In the next two years, the Asian Development Bank (ADB) is planning to increase its annual spending in India to $2.5 billion from the present $1.5 bn (Rs 6,600 crore). While its core focus would continue to be infrastructure development, the Manila-based lender is looking at spreading its wings to other sectors and regions as well, says Managing Director-General Rajat M Nag, in an interaction with Nayanima Basu. Edited excerpts:

How much do you plan to ramp up your lending to India in the next few years?
Our operations in India had been growing steadily. Over 2003-2006, our annual lending average was just over $1 billion. In 2007-2009, we ramped it up to $1.5-1.6 bn, on average. In 2010, we expect to invest roughly $1.7 bn and over 2011-2013, we will try to increase it to around $2.5 bn. It will be almost doubling in 10 years, a very considerable increase, reflecting our deep involvement with India and that our portfolio performance here is among the best. Our disbursement ratio in India is about 24 per cent, compared to a bank average of 20 per cent.

 

What are the primary sectors you are looking at and what is the main reason for increasing the lending?
We have primarily focused on infrastructure, such as power, transport, which will continue to be so. We are increasing in other areas such as financial inclusion, sustainable livelihoods, coastal management and integrated water resource management. So, keeping the core focus on infrastructure, we are expanding into other areas as well and also geographically. We are now working in Assam, Bihar, J&K, Chhattisgarh, Jharkhand, Orissa, Uttarakhand and the northeast.
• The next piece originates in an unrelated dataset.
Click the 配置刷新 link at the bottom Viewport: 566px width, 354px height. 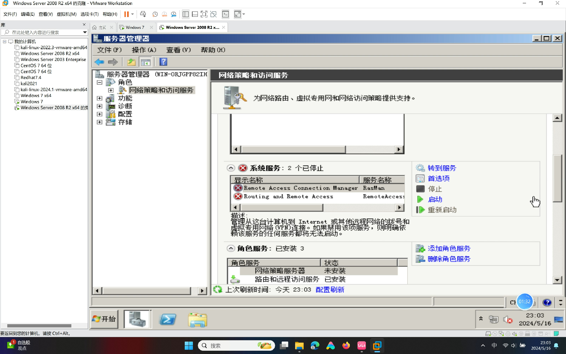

What impact do you foresee of a slow recovery on the emerging countries at large and their focus on developmental plans?
India and other Asia countries have come out quite robustly and we are back on the growth path, if not at the pre-crisis level. We forecast in India the growth to be 8.5 per cent this fiscal and 8.7 per cent next year. So, the recovery has been very pronounced but the economic crisis has been a major one and it has impacted people below the poverty level. Our assessment is that probably as much as 60 million people remained stuck in poverty who would have otherwise come out of it, in social indicators. Similarly, child mortality, maternal mortality, nutrition of children, all have taken a hit due to the crisis, which had a significant social impact. The recovery of the US, Western Europe and Japan has not been that robust, so there is always a risk. Even though we do not see a double dip taking place, it is a risk to consider.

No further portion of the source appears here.